Last week, scientists documented threats to the Larsen C and the remainder of the Larsen B ice shelf (most of which collapsed in 2002).
 
The remnant of Larsen B, NASA researchers said, may not last past 2020. And as for Larsen C, the Scotland-sized ice shelf could also be at potentially “imminent risk” due to a rift across its mass that is growing in size (though it appears more stable than the remainder of Larsen B).
 
And the staccato of May melt news isn’t over, it seems.
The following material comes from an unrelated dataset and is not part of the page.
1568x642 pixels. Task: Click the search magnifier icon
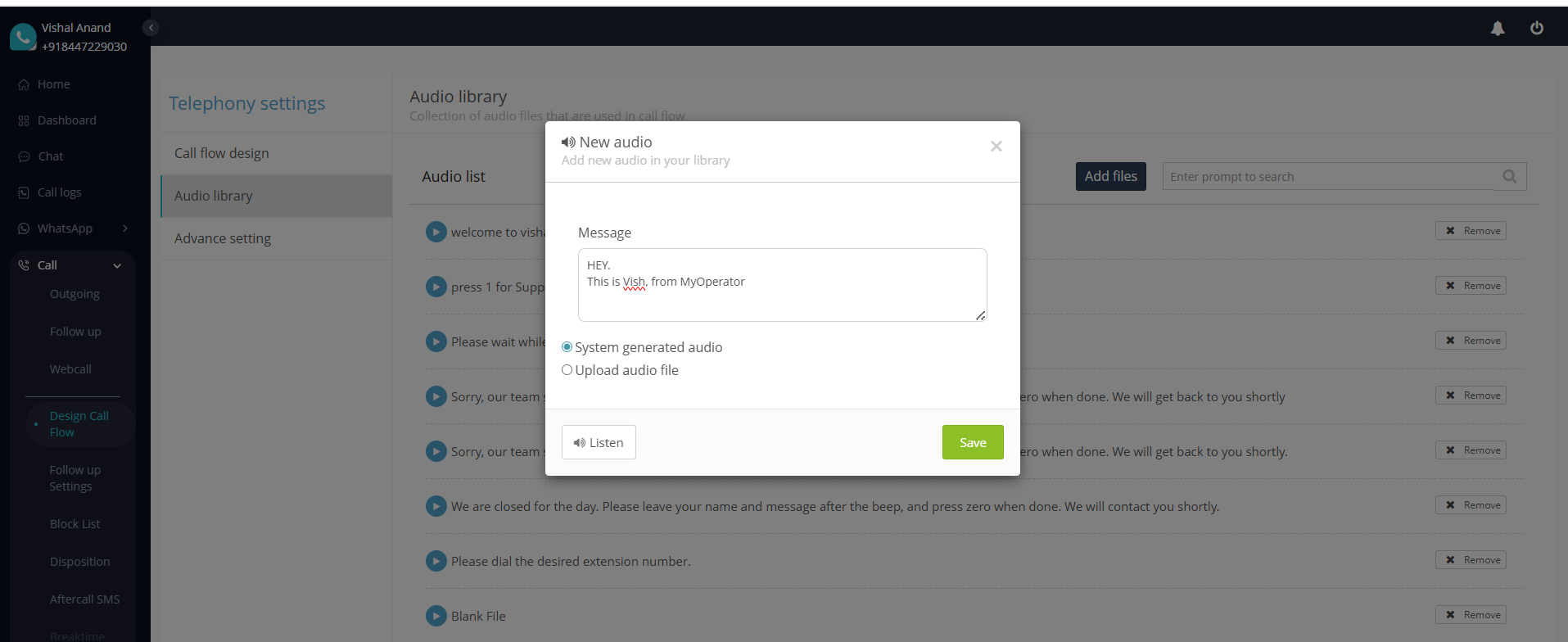(1509, 177)
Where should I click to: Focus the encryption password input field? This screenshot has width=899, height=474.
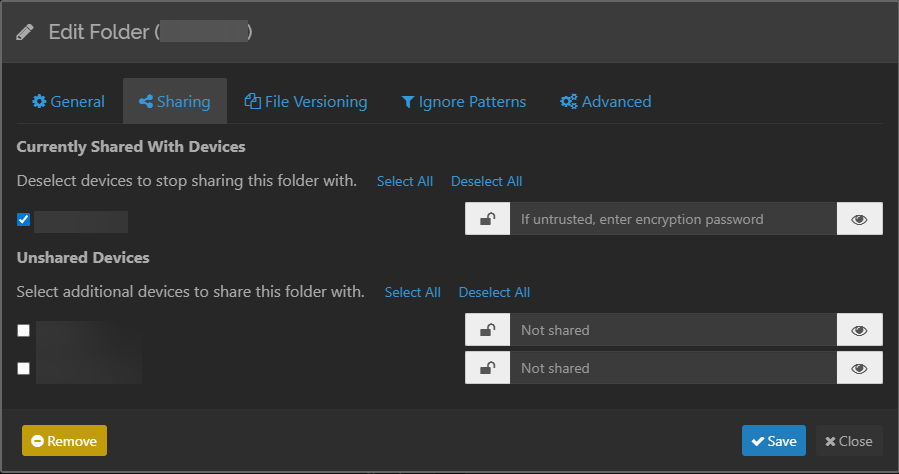pos(672,219)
Thursday in Science, researchers from the University of Bristol in Britain, along with researchers from Germany, France and the Netherlands, reported on the retreat of a suite of glaciers farther south from Larsen B and C along the Bellingshausen Sea, in a region known as the Southern Antarctic Peninsula. (For a helpful map of the region, see here.)
 
Using satellite based and gravity measurements, the research team found that “a major portion of the region has, since 2009, destabilized” and accounts for “a major fraction of Antarctica’s contribution to rising sea level.”
 
The likely cause of the change, they say, is warmer waters reaching the base of mostly submerged ice shelves that hold back larger glaciers — melting them from below.
 
This has been a common theme in Antarctica recently — a similar mechanism has been postulated for melting of ice shelves in nearby West Antarctica (which contains vastly more ice, and more potential sea level rise, than does the Antarctic peninsula).
 
“This is one of now three really quite substantial signals that we’ve seen from different parts of West Antarctica and the Antarctic peninsula that is all going in the same way,” said Jonathan Bamber of the University of Bristol, one of the paper’s authors. The other two are the losses of ice in the Larsen ice shelf region — where glaciers have sped up their seaward lurches following past ice shelf collapses — and in West Antarctica. Read more..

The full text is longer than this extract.